Suspected Disk Space Leak in Titan

translator_bot · June 22, 2024, 8:58pm

Note:
This topic has been translated from a Chinese forum by GPT and might contain errors.

Original topic: titan疑似出现磁盘空间泄露

| username: kuiper

[TiDB Usage Environment] Production Environment
[TiDB Version] 5.3.2
[Reproduction Path] Operations performed that led to the issue
[Encountered Issue: Problem Phenomenon and Impact]
The actual estimated space usage for the business is approximately 500GB, but TiKV has already occupied 18TB. The entire cluster has Titan enabled, with large values, and most of the data is in Titan. The entire LSM tree data is very small, with the total number of SST files being less than 80, but Titan occupies 18TB. A manual full compaction has been performed, and the titan.discardable-ratio has been changed to 0.1, but the overall cluster size has only reduced by 1TB, currently still occupying 17TB.
The Live Blob Size monitoring item in TiKV’s TitanDB-Kv is a bit strange, all values are negative, around -200GB.
Is there any way to troubleshoot this, or perform an overall cleanup of Titan?

[Resource Configuration]
[Attachments: Screenshots/Logs/Monitoring]

translator_bot · June 22, 2024, 8:58pm

| username: TI表弟 | Original post link

Check the TiKV node logs.

translator_bot · June 22, 2024, 8:58pm

| username: Hacker_BHzM8vhr | Original post link

Check if the gc advancement time point in the TiKV control panel is normal.

translator_bot · June 22, 2024, 8:58pm

| username: kuiper | Original post link

The gc safepoint on the TiKV monitoring panel indeed hasn’t changed, but the safepoint in autogc in the tikv.log has changed.

There are indeed logs in the TiDB code indicating “gc safepoint blocked by a running session,” but we suspect this is caused by inactive client connections. This cluster currently has very little access, but I see that the code for calculating minstartTs has a logic that determines a maximum validity period of 24 hours.

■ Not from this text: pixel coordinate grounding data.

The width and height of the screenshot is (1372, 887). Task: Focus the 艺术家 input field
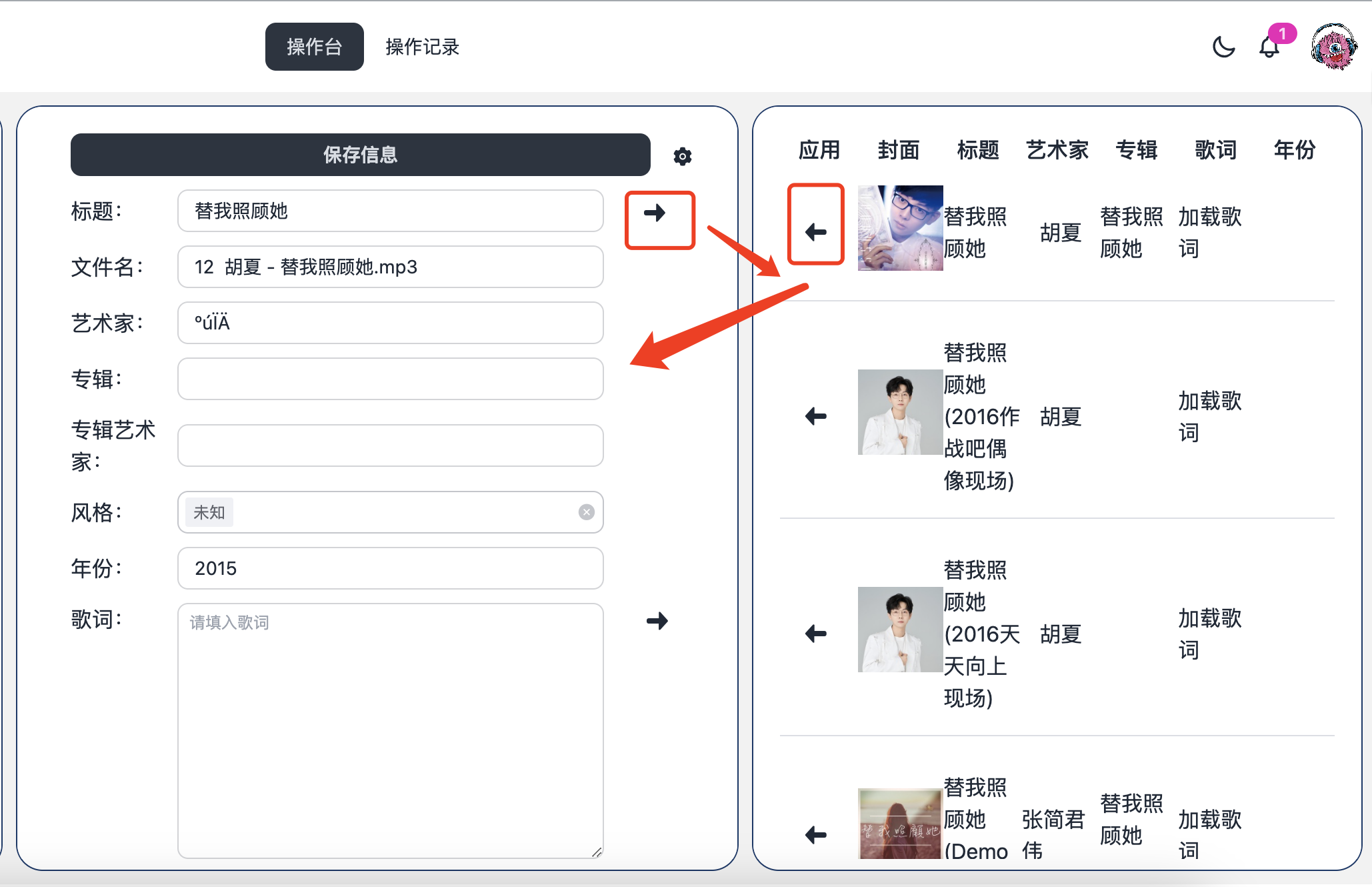point(390,323)
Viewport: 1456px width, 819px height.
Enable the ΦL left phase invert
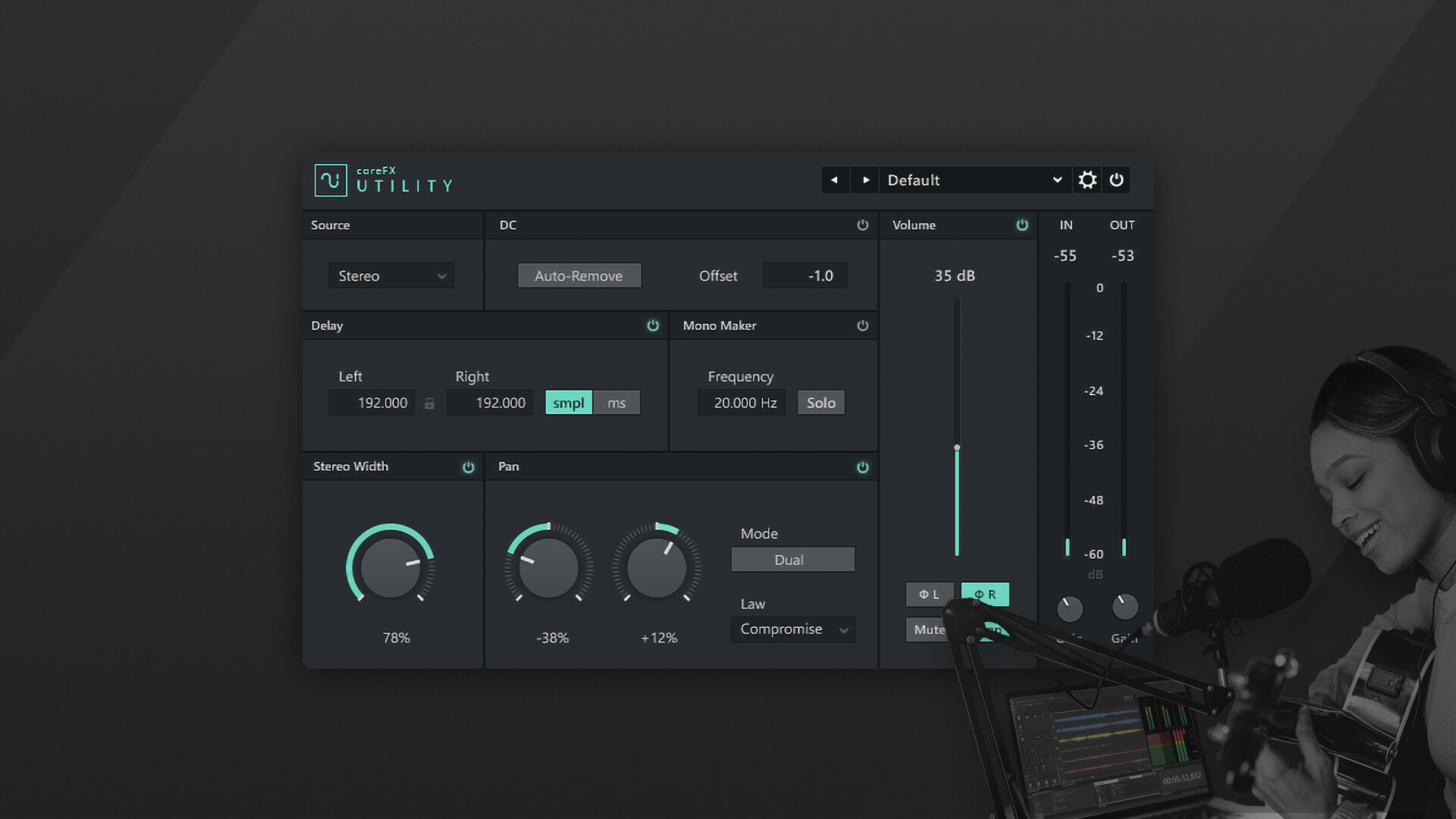(930, 594)
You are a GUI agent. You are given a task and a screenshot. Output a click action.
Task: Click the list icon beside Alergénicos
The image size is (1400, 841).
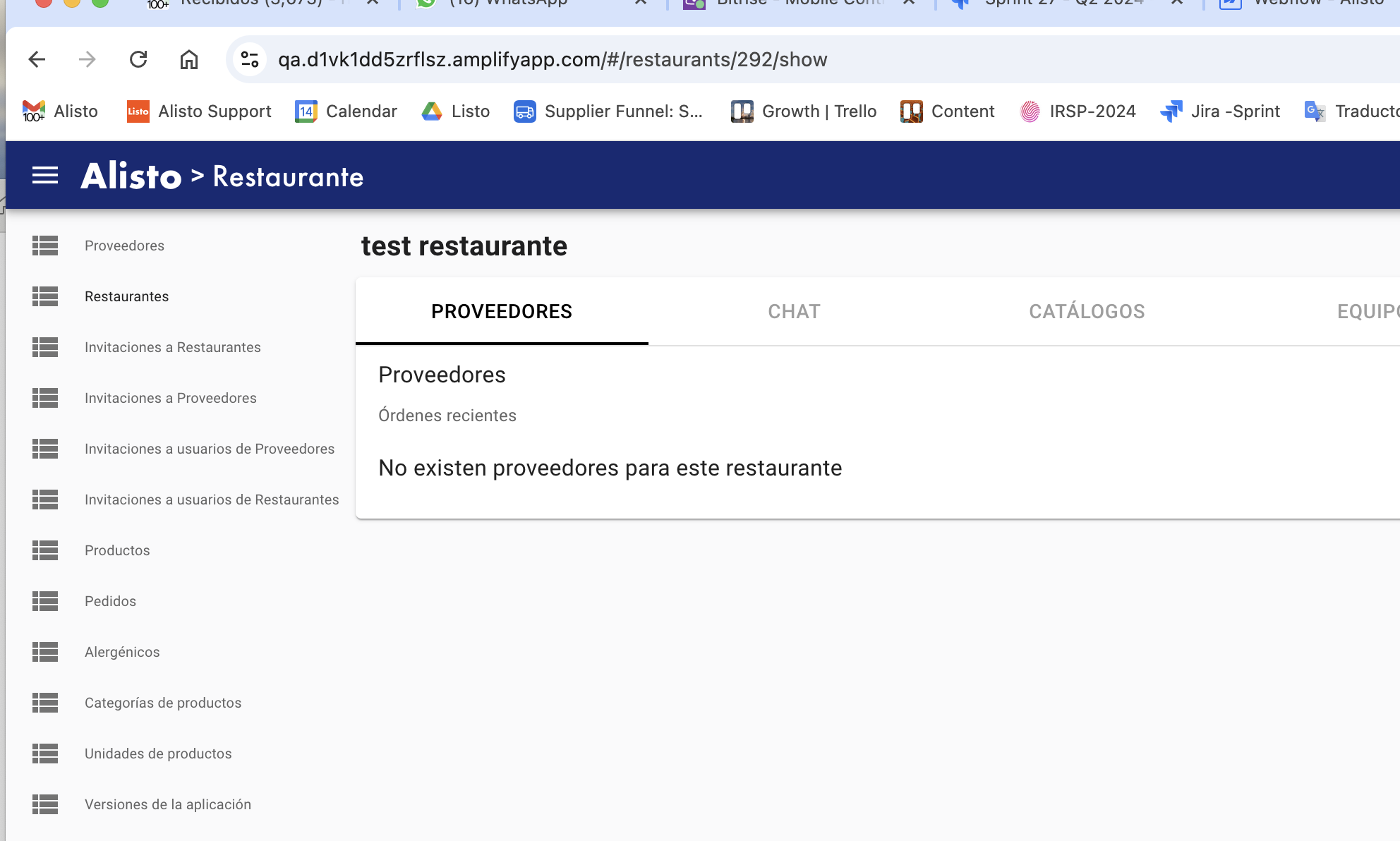[45, 652]
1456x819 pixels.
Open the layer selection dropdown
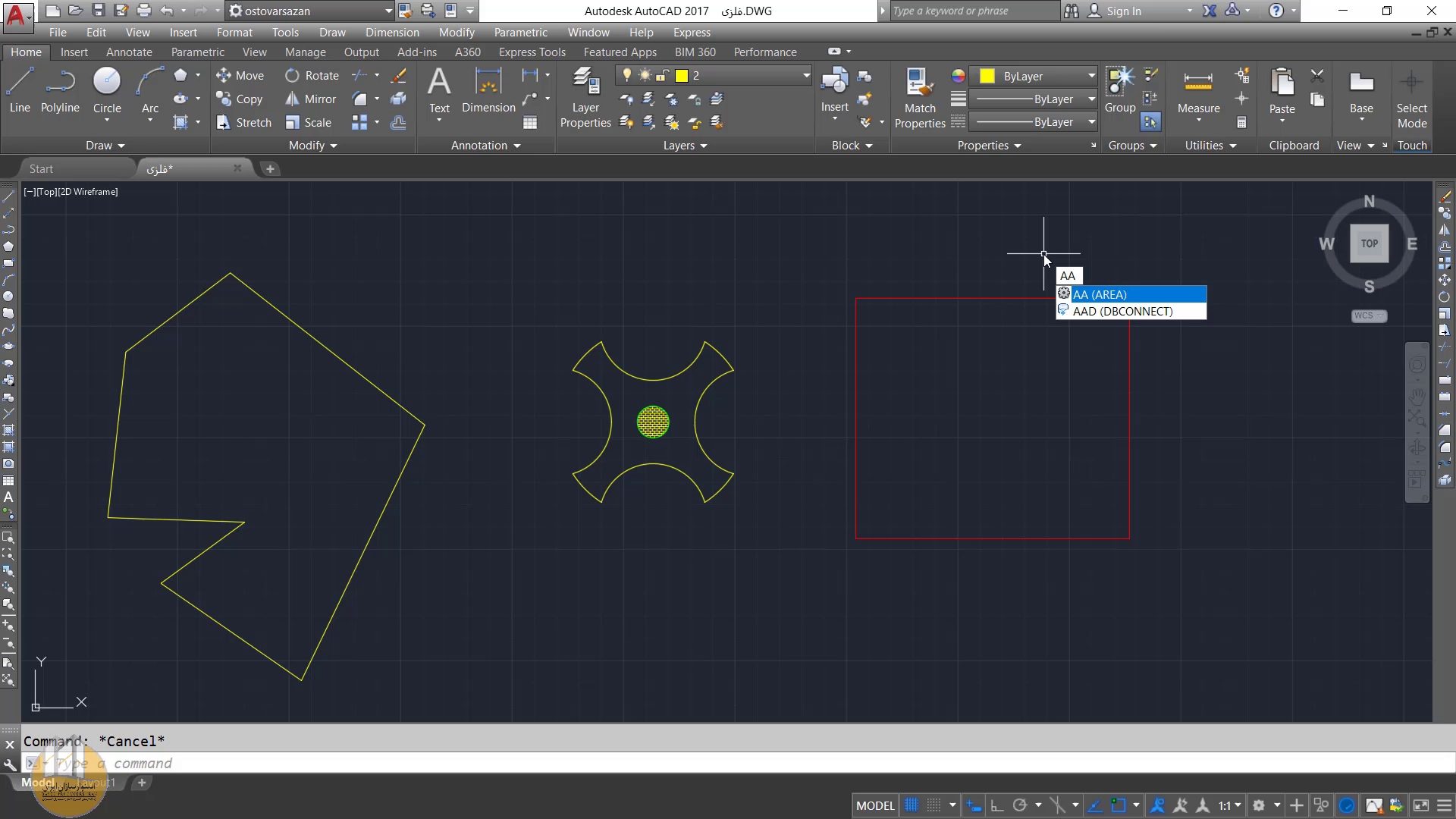(x=805, y=76)
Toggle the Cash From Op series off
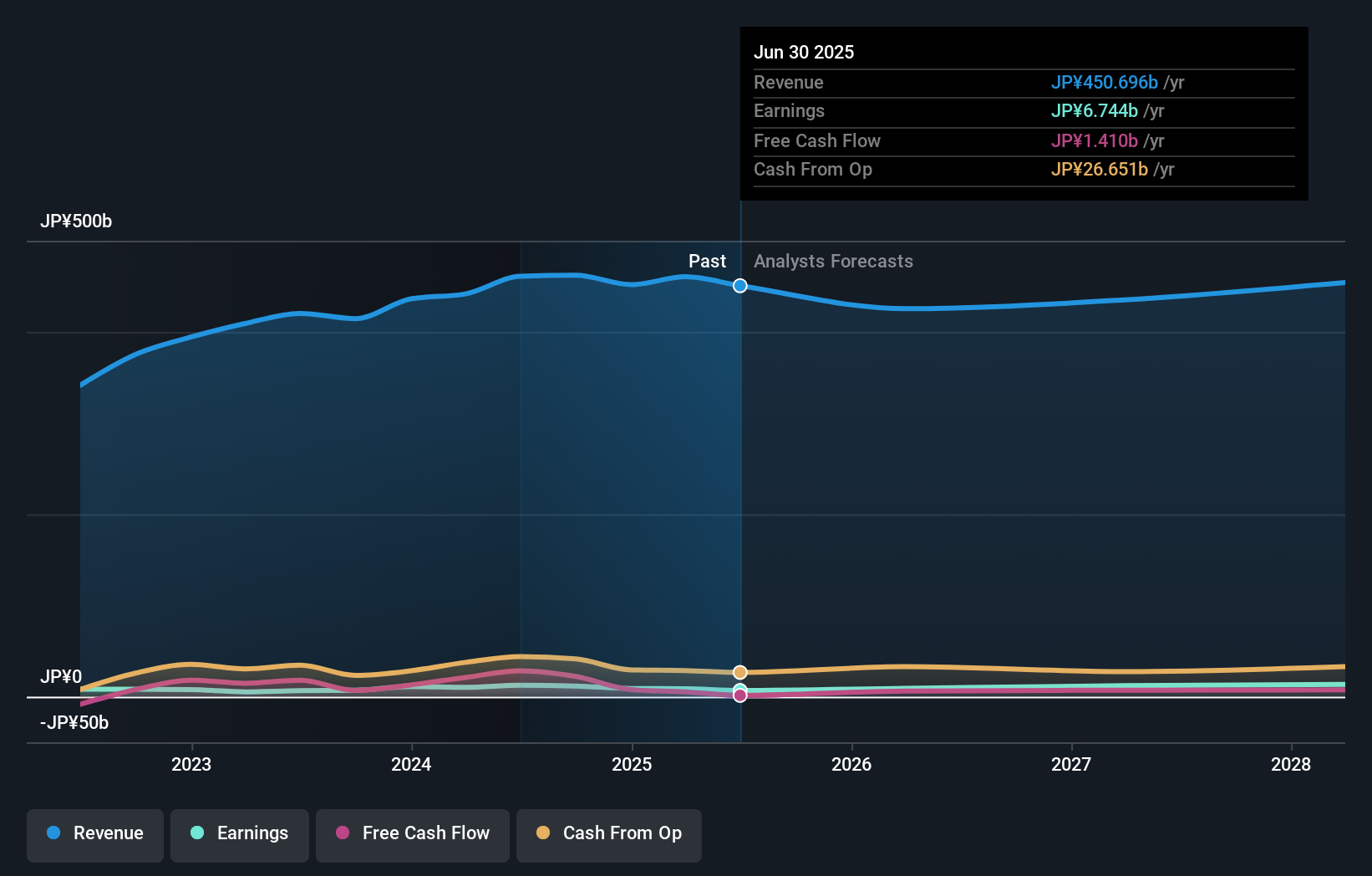Image resolution: width=1372 pixels, height=876 pixels. [609, 835]
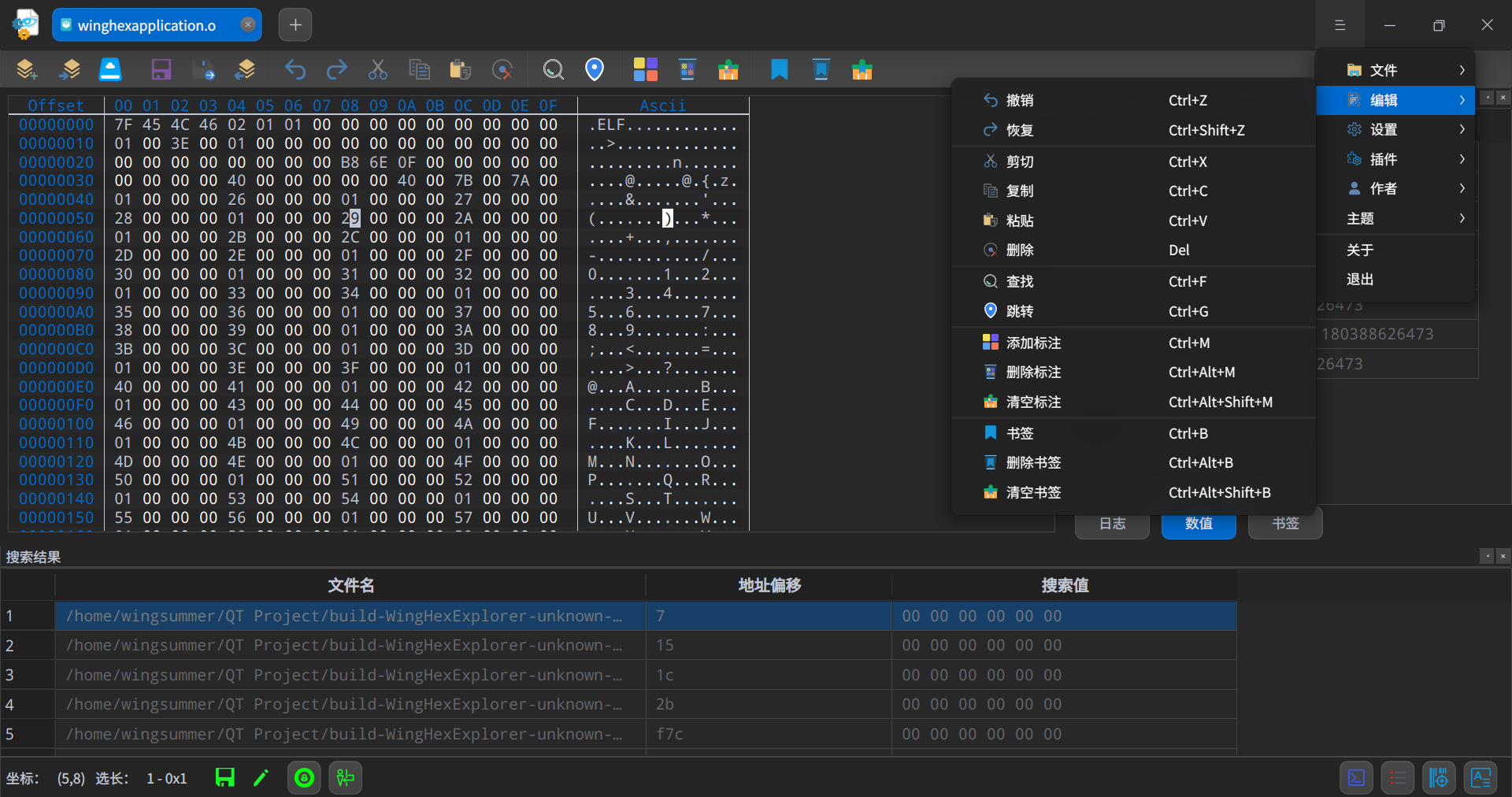Switch to the 日志 tab
This screenshot has width=1512, height=797.
point(1111,523)
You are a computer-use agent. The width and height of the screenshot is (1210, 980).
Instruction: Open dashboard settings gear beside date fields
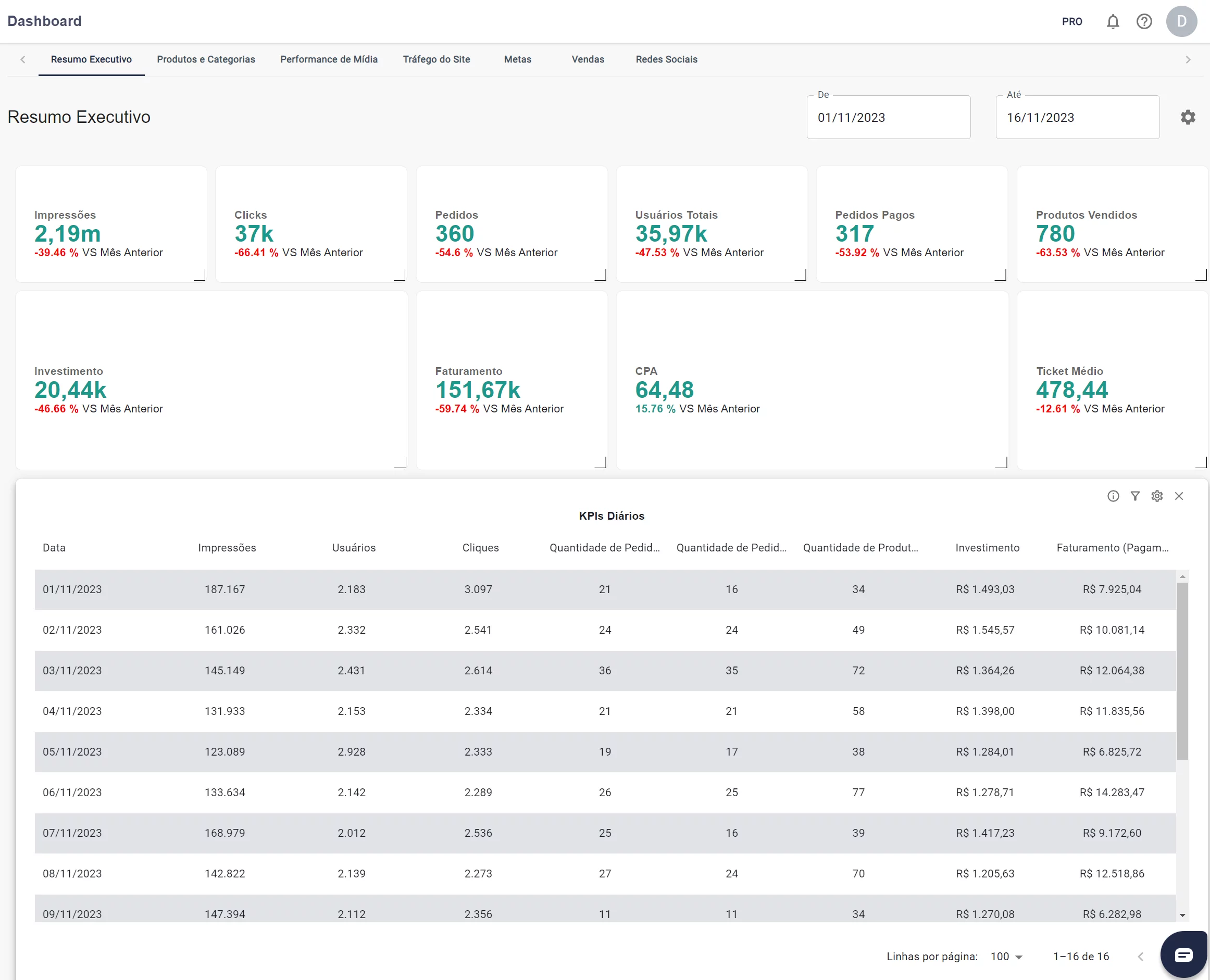(1188, 117)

translator_bot · June 22, 2024, 8:58pm

| username: kuiper | Original post link

Although there are logs indicating that the GC safepoint is blocked by a running session, the safepoint changes daily. However, the safepoint on the TiKV monitoring panel does not change. The TiKV logs also confirm this:

[2022/12/25 15:29:49.079 +08:00] [INFO] [gc_manager.rs:433] [“gc_worker: auto gc starts”] [safe_point=438275696821796872]
[2022/12/25 15:29:49.501 +08:00] [INFO] [gc_manager.rs:472] [“gc_worker: auto gc finishes”] [processed_regions=13666]
[2022/12/25 21:39:42.536 +08:00] [INFO] [gc_manager.rs:433] [“gc_worker: auto gc starts”] [safe_point=438291223833477130]
[2022/12/25 21:39:43.050 +08:00] [INFO] [gc_manager.rs:472] [“gc_worker: auto gc finishes”] [processed_regions=13666]

translator_bot · June 22, 2024, 8:58pm

| username: kuiper | Original post link

I just confirmed that the safepoint on the monitoring panel not changing is due to a configuration issue with Grafana monitoring. Prometheus shows that the safepoint is progressing, but since the cluster is not very active, the safepoint advances only once or twice a day. However, I suspect this has little to do with the issue. For this cluster, we do not modify the data after it is written; subsequent operations are all queries.

translator_bot · June 22, 2024, 8:58pm

| username: Connor1996 | Original post link

There may be deviations in the monitoring statistics of live blob size, which can be ignored. Take a look at the live blob file size and the Blob file discardable ratio distribution in the monitoring. Also, check how the configuration is set.

translator_bot · June 22, 2024, 8:58pm

| username: system | Original post link

This topic was automatically closed 60 days after the last reply. New replies are no longer allowed.